CHARM-Controlled Experiments

2.1. Single Factor

2.1.1. Description:

Single factor controlled experiments are characterized by having only one independent variable that is manipulated [3]. This is the simplest form of a controlled experiment. Once the experiment has been planned, participants should be randomly selected for participation and then randomly assigned to the two groups. If participants are not selected and assigned randomly, there is an element of experimenter bias present. The next step is to have the participants complete the tasks that were planned. Care should be taken that each participant receives the same instructions and procedure; otherwise there will be extraneous error that weakens the confidence in the results. Once the data has been collected, statistical analyses are conducted to determine if the treatments groups caused a significant difference in the outcome measures [2]. Depending on the number of treatments there are for the independent variable, either a t-test or a one-way ANOVA can be conducted. If there are only two levels a t-test can be used, but if there are more than two levels a one-way ANOVA must be used [2]. Here are some examples of what a table and chart of a single factor experiment would look like. The independent variables are on the top of the table and the dependent variable is on the left.

	Small Screen	Large Screen
Reading Speed	10.2 s	8.3 s

This single factor experiment has two treatments of the independent variable: small and large screen size. By looking at the graph there appears to be a difference in reading speed with the two screen sizes. A t-test should be conducted to determine if this difference is statistically significant.
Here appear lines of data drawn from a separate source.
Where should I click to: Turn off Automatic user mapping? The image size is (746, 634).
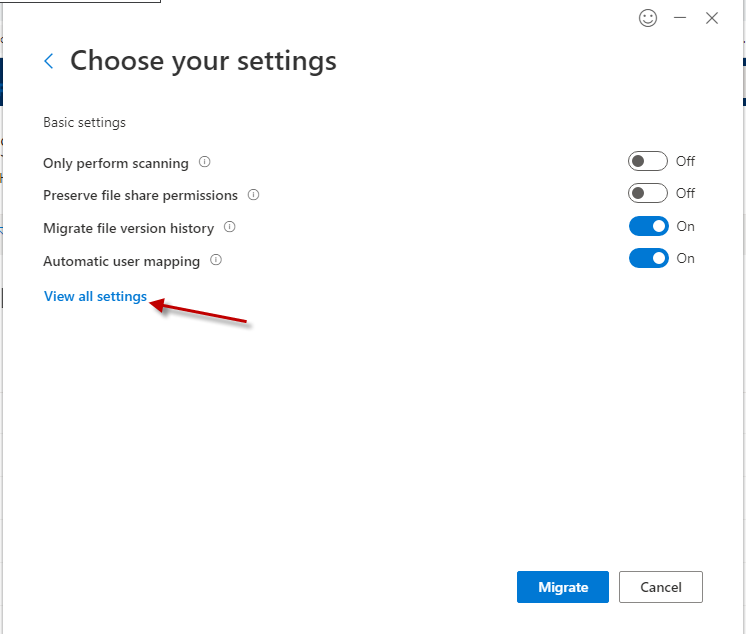pos(648,258)
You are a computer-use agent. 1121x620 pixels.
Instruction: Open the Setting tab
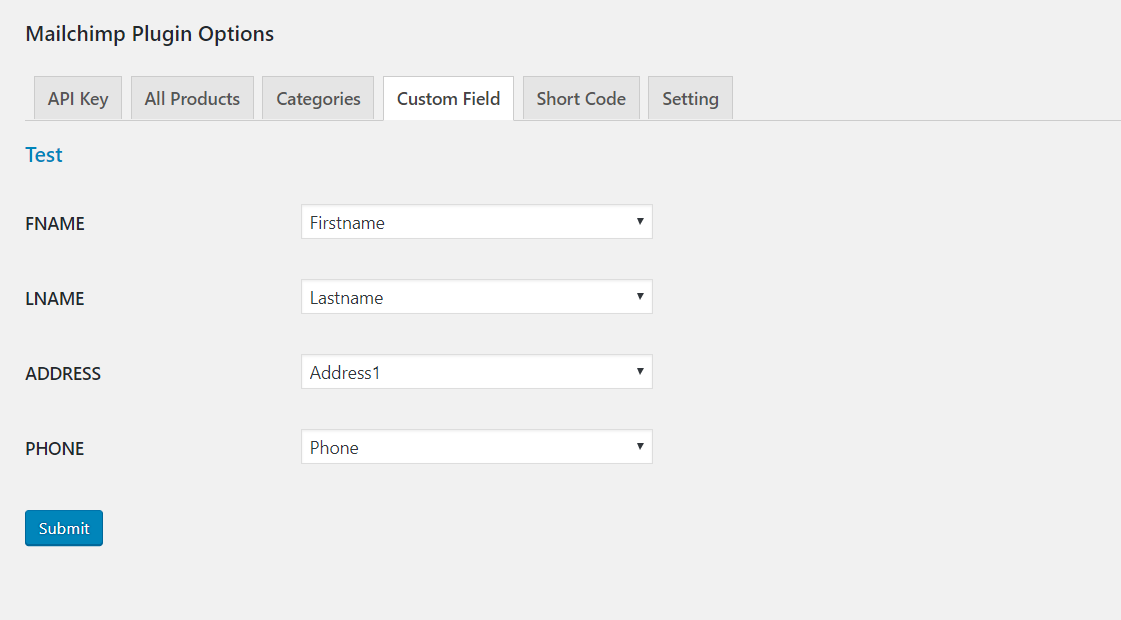tap(690, 98)
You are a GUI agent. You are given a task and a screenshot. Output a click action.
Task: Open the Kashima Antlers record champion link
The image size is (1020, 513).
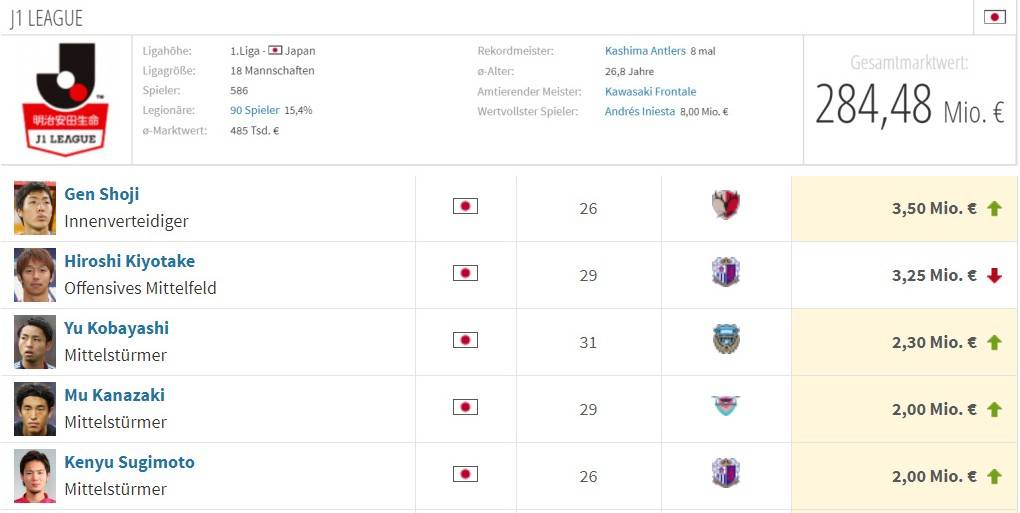click(645, 51)
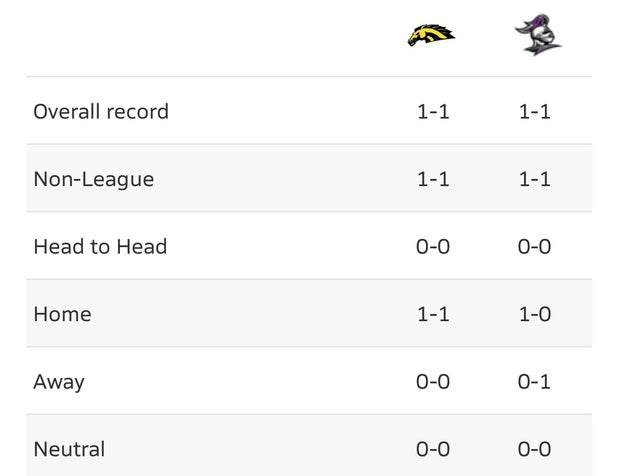Select the Neutral row label

point(69,449)
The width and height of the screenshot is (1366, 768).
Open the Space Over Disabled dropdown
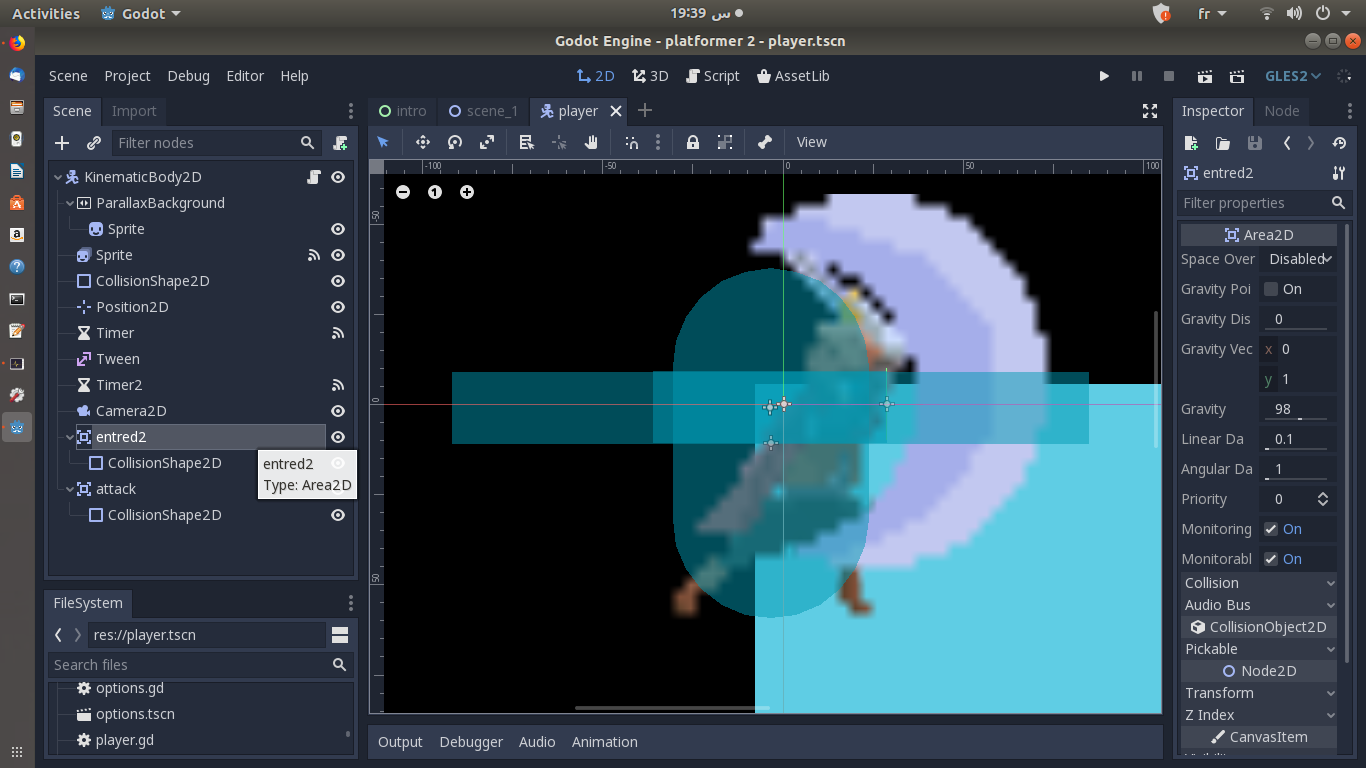pyautogui.click(x=1298, y=259)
	Small Font	Medium Font	Large Font
Scanning Speed	9.5 s	6.5 s	8.4 s

By examining this graph, it appears that the medium font size has the fastest scanning speed. Because there are three treatments of the independent variable (small, medium, and large font size), a one-way ANOVA should be conducted. One-way ANOVAs are used when there is only one independent variable and it can determine if there is a significant difference between one of the treatment means and the overall mean. If there is a significant difference, post-hoc tests should be conducted to determine which treatment mean is different from the others [2].

2.1.2. Advantages/Disadvantages

The single factor experiment is considered to be statistically and structurally elegant because it is easy to control and simple, robust statistics can be performed on the data [3]. It is also easy to extend the independent variable to more groups. The major drawback of this type of controlled experiment is that it is not very efficient. Experiments can take a lot of time, money, and effort to complete so it is desirable to examine more variables in one experiment rather than look at each one separately in many experiments. . By using more than one independent variable in an experiment, the resources can essentially be cut in half compared to conducting several experiments.

2.1.3. Examples

Example 1:
Icons in graphical user interfaces can be used for many different ways and for many different purposes. But are icons always better than text or a mix of icons or text or just the text. The question is one of generality. At one extreme it might be argues that icons are inherently more attractive than text and should be used whenever possible. At he other extreme one might argue that icons can be useful only when performing functions that are inherently visual or for systems that include a complete graphical metaphor such as virtual desktop.

Douglas et al [4] tried to get answer to this question by performing a controlled experiment for the three different interfaces 1. Icons only 2. Icons with command name and 3. Command names only. The experiment measured the user preference for a particular type of interface.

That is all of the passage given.